Monday, Jan. 16, 1950
Improving the Breed
On a government-owned farm in Guatemala one day last week, Dr. William Cowgill (rhymes with low bill) picked a heaping basketful of coffee cherries. The cherries came from one of the trees that Cowgill, as chief of the coffee section of the joint U.S.-Guatemalan agricultural development project, had carefully tended for nearly four years. When the cherries were beaten, washed, dried, scraped, and reduced to cafe en oro (the exportable bean), visiting coffee planters could hardly believe their eyes. From the same species of tree, Coffea arabica, they--and most other Latin American producers--had seldom harvested much more than a pound of beans per tree. Cowgill's yield: a whopping 14 Ibs.
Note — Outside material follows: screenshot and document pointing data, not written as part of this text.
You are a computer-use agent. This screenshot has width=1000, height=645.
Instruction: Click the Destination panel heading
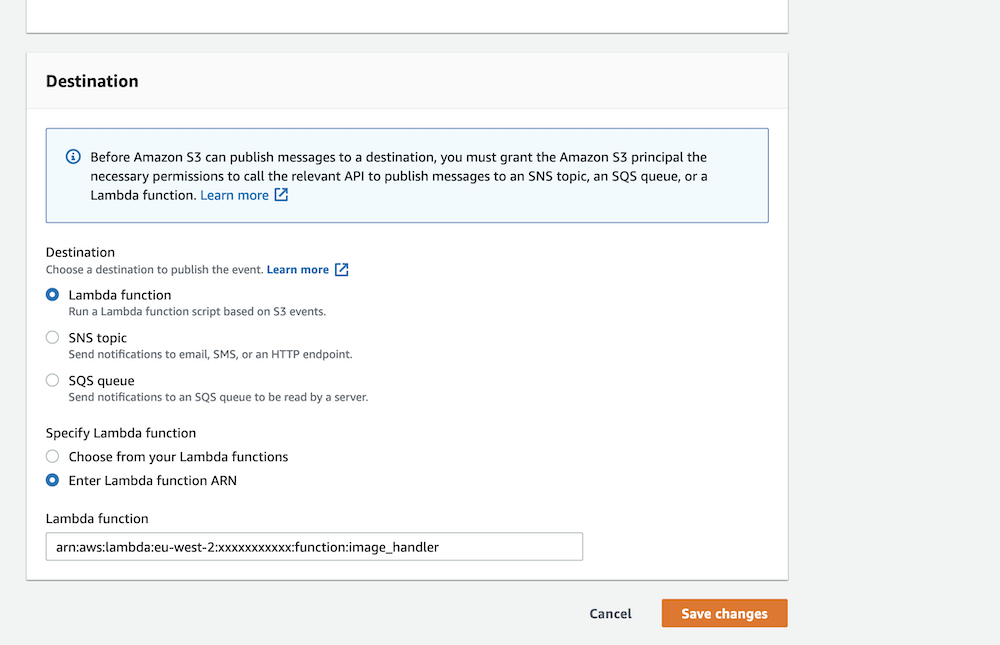(x=92, y=81)
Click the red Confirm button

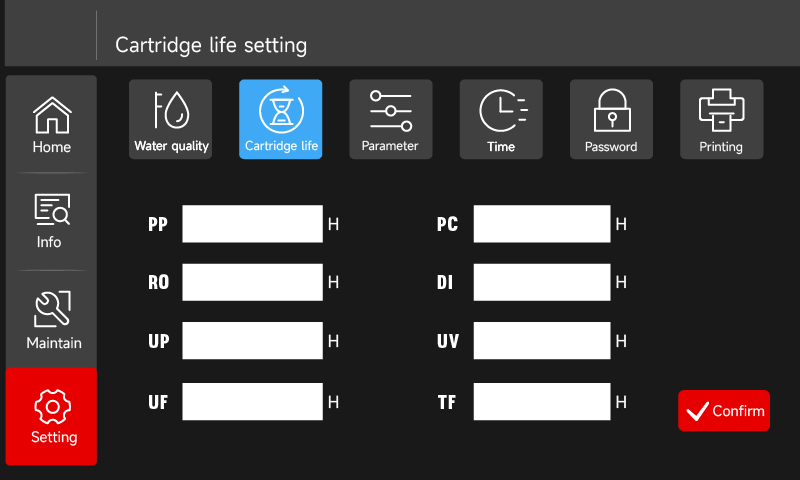(723, 411)
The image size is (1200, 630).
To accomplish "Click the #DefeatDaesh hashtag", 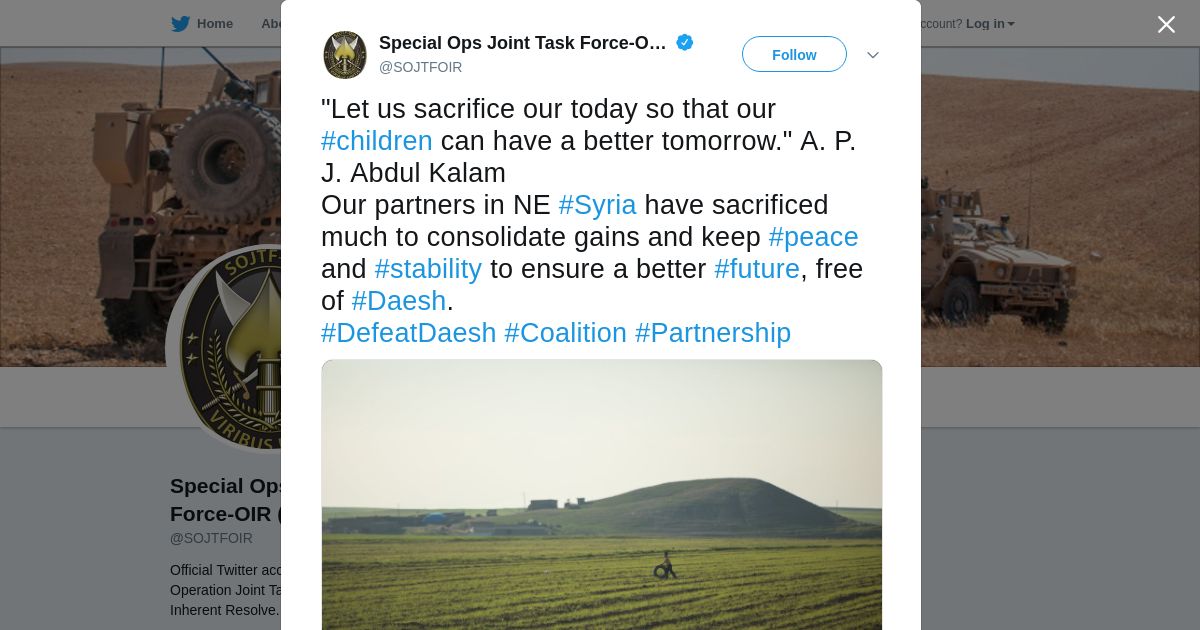I will [x=408, y=333].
When Cowgill started his Guatemalan researches in 1945, the world seemed to have a lot more coffee than it needed. But by last week all that had changed. In the last three months of 1949, coffee prices almost doubled. U.S. consumption had soared above prewar levels, and Latin America's output lagged behind. Cowgill thinks that the work he has been doing will help close the gap.
Most coffee planters--"there are no coffee growers," says Cowgill--plant the trees and leave the real production problems to their poorly paid help, who simply follow tradition. In Guatemala, the tradition was set about 50 years ago in a handbook written by an Englishman after a three-week tour of Central America. Its main recommendation to coffee planters: plenty of shade (from other taller trees) and 12-ft. spacing between the coffee trees. Though his experiments are not yet conclusive, Cowgill believes that the elimination of shade would increase production. His experiments also indicate that the number of coffee trees per acre, now about 350, could ultimately be increased to 850.
To boost the yield per tree, Cowgill applied techniques that growers of other major crops have used for years--selected breeding, crossbreeding and grafting. His advice to planters is simple: keep a production record on several trees and plant the seeds from the highest producers. His conservative estimate is that adoption of this procedure would triple production.